Mauro Ricardo - Eu não vejo frustração alguma porque quando chegamos aqui, em 2012, tínhamos um orçamento de R$ 3 bilhões, uma arrecadação de R$ 3,8 bilhões. Ano passado essa arrecadação subiu para R$ 4,4 bilhões. E este ano chegará a R$ 5,1 bilhões. Ou seja, nesses dois anos nós avançamos a mais um R$ 1,8 bilhão, o que não é pouco. É extremamente significativo, e são estes recursos que propiciam fazer o que tem sido feito na cidade em diversas áreas como saúde, infraestrutura, iluminação publica, saúde... A cidade mudou significativamente nesses dois últimos anos exatamente por conta da geração desses recursos. Gostaríamos, logicamente, que pudéssemos ter avançado mais. Mas, infelizmente, algumas pessoas, poucas, no universo de 900 mil contribuintes, se recusam a pagar o IPTU. Mas vão pagar mais cedo ou mais tarde, com juros, multas e correção. É apenas uma questão de tempo. Se não pagaram a Mauro Ricardo, vão pagar certamente a Paulo Souto.
Tribuna – Qual o cenário que o senhor enxerga para o ano que vem?

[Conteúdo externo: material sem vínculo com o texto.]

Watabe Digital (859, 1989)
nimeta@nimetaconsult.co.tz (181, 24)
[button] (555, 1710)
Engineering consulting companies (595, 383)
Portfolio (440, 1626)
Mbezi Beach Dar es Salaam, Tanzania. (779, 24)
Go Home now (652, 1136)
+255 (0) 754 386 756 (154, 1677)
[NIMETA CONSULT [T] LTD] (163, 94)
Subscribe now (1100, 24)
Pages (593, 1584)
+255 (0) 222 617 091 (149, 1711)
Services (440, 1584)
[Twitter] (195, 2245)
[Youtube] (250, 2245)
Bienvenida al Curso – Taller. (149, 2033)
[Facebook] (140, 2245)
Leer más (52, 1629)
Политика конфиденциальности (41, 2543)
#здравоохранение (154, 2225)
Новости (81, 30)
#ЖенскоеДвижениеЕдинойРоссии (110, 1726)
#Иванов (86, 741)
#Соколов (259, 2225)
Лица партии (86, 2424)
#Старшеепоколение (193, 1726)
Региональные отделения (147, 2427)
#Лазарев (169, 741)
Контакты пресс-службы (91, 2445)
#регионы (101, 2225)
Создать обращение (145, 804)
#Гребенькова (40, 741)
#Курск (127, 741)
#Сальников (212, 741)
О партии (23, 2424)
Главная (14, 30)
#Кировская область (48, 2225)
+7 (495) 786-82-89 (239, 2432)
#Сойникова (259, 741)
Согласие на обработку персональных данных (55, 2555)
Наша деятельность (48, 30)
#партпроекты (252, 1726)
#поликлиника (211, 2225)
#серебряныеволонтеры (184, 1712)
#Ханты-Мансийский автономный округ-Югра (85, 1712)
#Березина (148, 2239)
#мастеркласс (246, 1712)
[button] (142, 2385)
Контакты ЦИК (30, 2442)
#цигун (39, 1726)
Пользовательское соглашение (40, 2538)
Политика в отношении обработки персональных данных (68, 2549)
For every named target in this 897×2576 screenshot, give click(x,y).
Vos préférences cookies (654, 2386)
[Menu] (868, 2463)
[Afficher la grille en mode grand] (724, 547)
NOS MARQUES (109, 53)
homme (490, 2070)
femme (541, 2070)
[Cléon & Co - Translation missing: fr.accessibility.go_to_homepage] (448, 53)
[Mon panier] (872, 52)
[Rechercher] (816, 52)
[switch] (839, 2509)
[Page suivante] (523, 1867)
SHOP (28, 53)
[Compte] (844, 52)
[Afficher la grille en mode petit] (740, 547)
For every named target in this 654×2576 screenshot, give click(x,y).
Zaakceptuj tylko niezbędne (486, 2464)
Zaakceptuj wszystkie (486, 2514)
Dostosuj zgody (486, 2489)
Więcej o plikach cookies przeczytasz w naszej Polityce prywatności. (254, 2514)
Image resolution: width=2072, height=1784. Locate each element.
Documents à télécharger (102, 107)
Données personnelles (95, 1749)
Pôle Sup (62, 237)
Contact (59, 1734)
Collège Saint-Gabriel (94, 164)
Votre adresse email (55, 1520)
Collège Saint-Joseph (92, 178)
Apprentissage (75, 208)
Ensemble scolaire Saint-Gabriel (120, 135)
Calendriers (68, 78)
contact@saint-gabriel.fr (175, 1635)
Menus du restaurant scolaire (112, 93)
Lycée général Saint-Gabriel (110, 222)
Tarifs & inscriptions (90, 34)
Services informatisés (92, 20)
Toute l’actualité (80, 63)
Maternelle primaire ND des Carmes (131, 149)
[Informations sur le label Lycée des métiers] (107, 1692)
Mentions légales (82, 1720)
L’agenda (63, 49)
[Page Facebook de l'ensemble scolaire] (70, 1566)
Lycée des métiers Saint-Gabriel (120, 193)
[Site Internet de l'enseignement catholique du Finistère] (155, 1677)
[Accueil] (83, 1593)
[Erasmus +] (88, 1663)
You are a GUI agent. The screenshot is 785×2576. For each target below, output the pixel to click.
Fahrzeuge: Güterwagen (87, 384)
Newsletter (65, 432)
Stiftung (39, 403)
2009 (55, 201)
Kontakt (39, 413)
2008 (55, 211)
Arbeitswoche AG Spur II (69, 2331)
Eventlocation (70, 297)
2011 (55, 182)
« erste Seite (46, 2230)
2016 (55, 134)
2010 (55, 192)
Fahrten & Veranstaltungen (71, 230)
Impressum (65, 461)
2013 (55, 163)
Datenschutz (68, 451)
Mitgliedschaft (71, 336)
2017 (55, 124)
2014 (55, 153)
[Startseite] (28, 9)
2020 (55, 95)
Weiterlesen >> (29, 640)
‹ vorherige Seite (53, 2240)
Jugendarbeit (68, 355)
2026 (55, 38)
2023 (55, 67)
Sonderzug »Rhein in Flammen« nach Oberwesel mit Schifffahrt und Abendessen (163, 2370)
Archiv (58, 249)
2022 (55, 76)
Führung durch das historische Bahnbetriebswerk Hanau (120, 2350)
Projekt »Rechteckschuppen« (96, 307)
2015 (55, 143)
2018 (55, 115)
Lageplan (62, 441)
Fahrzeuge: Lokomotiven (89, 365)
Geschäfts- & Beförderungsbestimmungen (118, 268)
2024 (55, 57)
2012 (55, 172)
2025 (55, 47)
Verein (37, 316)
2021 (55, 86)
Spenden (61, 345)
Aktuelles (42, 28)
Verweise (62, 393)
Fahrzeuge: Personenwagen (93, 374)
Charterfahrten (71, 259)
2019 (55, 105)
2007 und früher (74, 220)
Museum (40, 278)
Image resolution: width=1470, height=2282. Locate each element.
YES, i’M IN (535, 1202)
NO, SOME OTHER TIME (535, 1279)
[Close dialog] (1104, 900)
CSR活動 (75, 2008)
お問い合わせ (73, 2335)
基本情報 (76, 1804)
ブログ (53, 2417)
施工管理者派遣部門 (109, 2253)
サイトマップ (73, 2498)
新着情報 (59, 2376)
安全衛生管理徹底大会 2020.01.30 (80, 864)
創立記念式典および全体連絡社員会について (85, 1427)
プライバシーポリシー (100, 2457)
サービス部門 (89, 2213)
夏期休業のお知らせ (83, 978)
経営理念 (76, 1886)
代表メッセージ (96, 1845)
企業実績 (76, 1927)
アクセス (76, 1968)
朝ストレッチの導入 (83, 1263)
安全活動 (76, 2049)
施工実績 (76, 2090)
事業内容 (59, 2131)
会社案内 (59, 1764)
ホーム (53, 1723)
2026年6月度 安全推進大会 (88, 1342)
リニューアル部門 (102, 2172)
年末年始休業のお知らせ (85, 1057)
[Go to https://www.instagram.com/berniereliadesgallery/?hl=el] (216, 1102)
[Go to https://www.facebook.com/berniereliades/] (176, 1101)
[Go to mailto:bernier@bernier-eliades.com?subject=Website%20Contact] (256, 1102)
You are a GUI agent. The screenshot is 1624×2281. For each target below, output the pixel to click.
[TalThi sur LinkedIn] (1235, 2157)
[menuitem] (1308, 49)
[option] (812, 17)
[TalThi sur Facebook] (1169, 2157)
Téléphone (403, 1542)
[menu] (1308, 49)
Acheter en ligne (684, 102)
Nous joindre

Mauro Ricardo - Vai ser um ano muito bom porque vamos encerrar este ano com expectativa de disponibilidade de caixa da ordem de R$ 1 bilhão, um superávit financeiro de R$ 500 milhões a serem incorporados ao orçamento seguinte, um orçamento estimado de R$ 6,2 bilhões, um orçamento bem parrudo para a Prefeitura de Salvador. Teremos investimentos significativos. Chegaremos a este ano com R$ 500 milhões de investimentos, R$ 380 milhões a mais do que foi investido em 2012. Então, o balanço que faço é extremamente positivo em termos de incremento de receita e de investimento. E também de redução de dívidas. Reduzimos as dívidas da prefeitura em 53%. A situação fiscal hoje da prefeitura é muito boa se comparado com estados e outros municípios que têm dificuldade de pagamento de 13º salário. Estamos numa situação espetacular se comparado com eles. Mas, ainda aquém das necessidades da população.
Tribuna – Como o senhor viu as críticas de que apertou demais o bolso da classe média?
Mauro Ricardo - Não é uma crítica verdadeira. Mesmo porque o IPTU para as unidades habitacionais cresceu muito pouco, uma média de no máximo 21,5% de crescimento. É algo muito pouco tendo em vista que há 19 anos não se corrigia a planta genérica de valores. Não houve qualquer aperto à classe média. A classe que teve imóveis de valor venal de até R$ 80 mil teve isenção do IPTU e da taxa do lixo. Enfim, construímos uma estrutura de cobrança do IPTU que cobra mais de quem pode mais e cobra menos de quem pode menos. E cobra nada de quem não pode pagar, que são 244 mil famílias que passaram a ser isentas do IPTU e da taxa do lixo. Quem reclama são aqueles que podem mais e não querem dar uma contribuição maior para a cidade.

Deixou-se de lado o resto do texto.